Data:
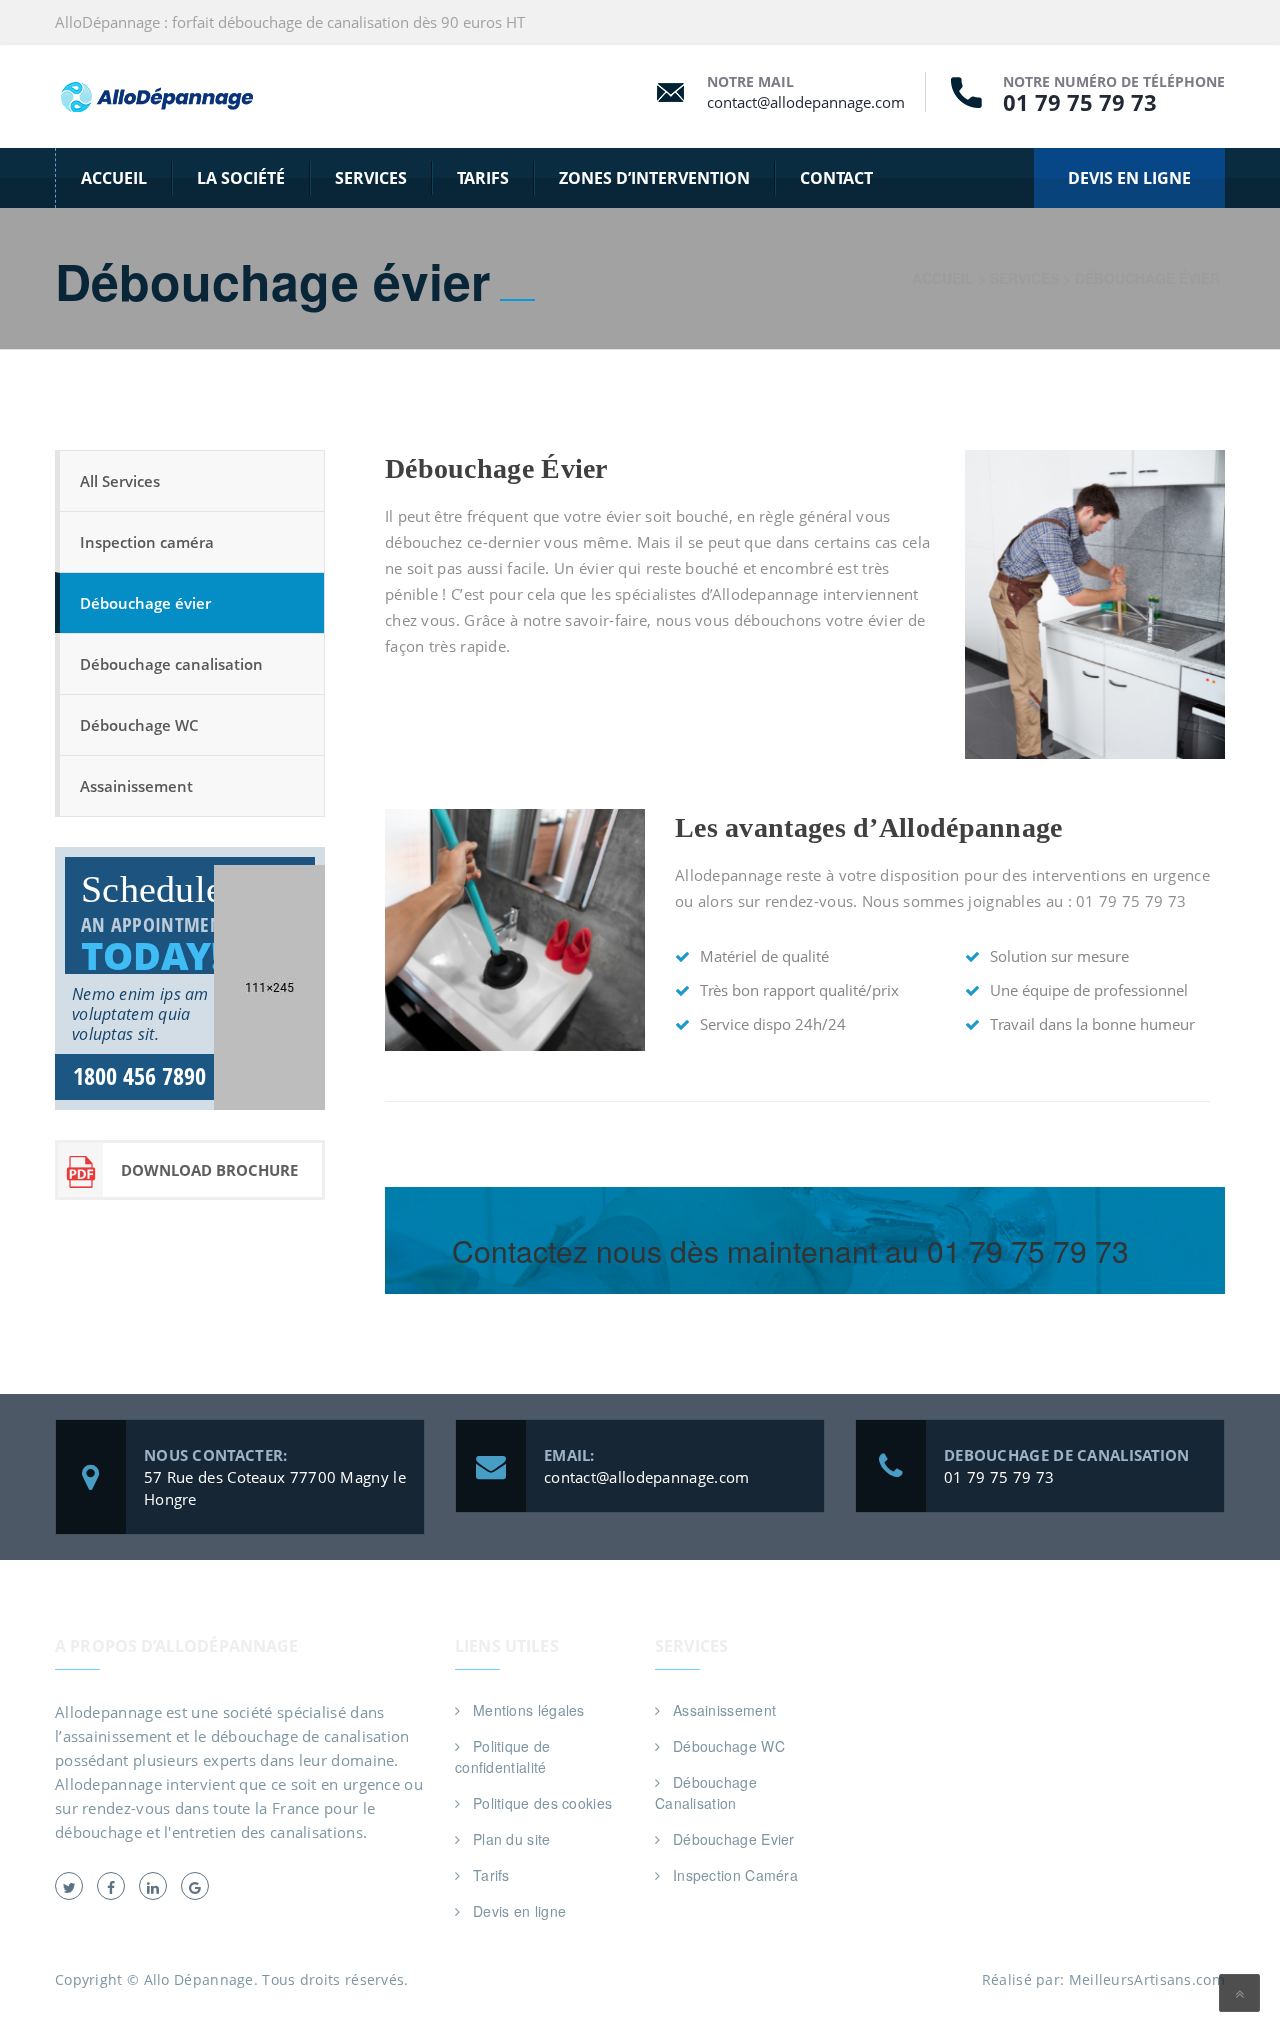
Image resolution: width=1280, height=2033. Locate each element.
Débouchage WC (139, 725)
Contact (836, 178)
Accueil (114, 178)
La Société (241, 178)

Aim of the task: Retype all of the data above word for word, excluding the pictures.

Task solution:
Image resolution: width=1280, height=2033. Locate each element.
Débouchage WC (139, 725)
Contact (836, 178)
Accueil (114, 178)
La Société (241, 178)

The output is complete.